Oposição acusa base do governo de blindar irmão de Lula na CPI do INSS

Deputados citam suposta proteção a Frei Chico, dirigente do Sindnapi e alvo de investigação da PF por descontos irregulares em benefícios.

José Ferreira da Silva, o Freio Chico, é irmão do presidente Lula (PT). — Foto: Divulgação/Instituto Lula

A sessão da CPI do INSS, realizada nesta quinta-feira (13), foi marcada por críticas da oposição, que acusou parlamentares da base governista de “blindar” aliados na investigação sobre fraudes em aposentadorias e pensões. Entre os nomes citados está o de José Ferreira da Silva, o Frei Chico, irmão do presidente Luiz Inácio Lula da Silva (PT).

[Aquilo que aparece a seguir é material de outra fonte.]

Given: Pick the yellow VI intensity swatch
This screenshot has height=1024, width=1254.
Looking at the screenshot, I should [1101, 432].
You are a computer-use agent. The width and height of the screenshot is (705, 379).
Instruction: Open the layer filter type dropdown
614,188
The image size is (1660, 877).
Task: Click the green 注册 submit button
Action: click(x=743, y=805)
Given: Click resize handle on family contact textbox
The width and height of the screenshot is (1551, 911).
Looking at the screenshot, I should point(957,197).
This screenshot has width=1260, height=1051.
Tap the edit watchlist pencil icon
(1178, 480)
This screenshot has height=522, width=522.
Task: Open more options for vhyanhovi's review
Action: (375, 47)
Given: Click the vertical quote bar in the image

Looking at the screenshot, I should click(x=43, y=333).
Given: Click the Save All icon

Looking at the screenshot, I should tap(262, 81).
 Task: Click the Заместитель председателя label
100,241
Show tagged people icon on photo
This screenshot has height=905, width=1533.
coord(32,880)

Frei Chico é vice-presidente do Sindnapi (Sindicato Nacional dos Aposentados, Pensionistas e Idosos), entidade alvo da Operação Sem Desconto, da Polícia Federal, que apura descontos irregulares aplicados a beneficiários do INSS. No mês passado, a base do governo na CPI barrou um requerimento para convocá-lo a depor.

Durante a sessão, o deputado Marcel van Hattem (Novo-RS) criticou a atuação da base aliada e cobrou mais transparência na condução da investigação.

“Precisa ser exposto aqui todos que estão blindando. Que dizem estar dispostos a investigar, mas na hora de votar blindaram. Que mudem de atitude agora e passem a votar de acordo com a Bíblia, buscando a verdade e o esclarecimento dos fatos, e não blindando investigados como Frei Chico e tantos outros.”

O parlamentar afirmou que a convocação de todos os envolvidos é fundamental para garantir a credibilidade da CPI.

O relator da comissão, deputado Alfredo Gaspar (União-AL), também atacou o que considera uma tentativa de proteger nomes ligados ao governo. Ele voltou a citar o irmão do presidente.

“Não adianta blindar na CPMI porque tem outra investigação em curso. Tem muita gente que precisa ser retirada debaixo do tapete, seja de onde for. Frei Chico e tantos outros que estão blindados, mas a investigação está indo por caminhos colaterais.”

Gaspar afirmou que o trabalho da CPI não será prejudicado por “proteções políticas” e garantiu que outras frentes de apuração seguirão em curso.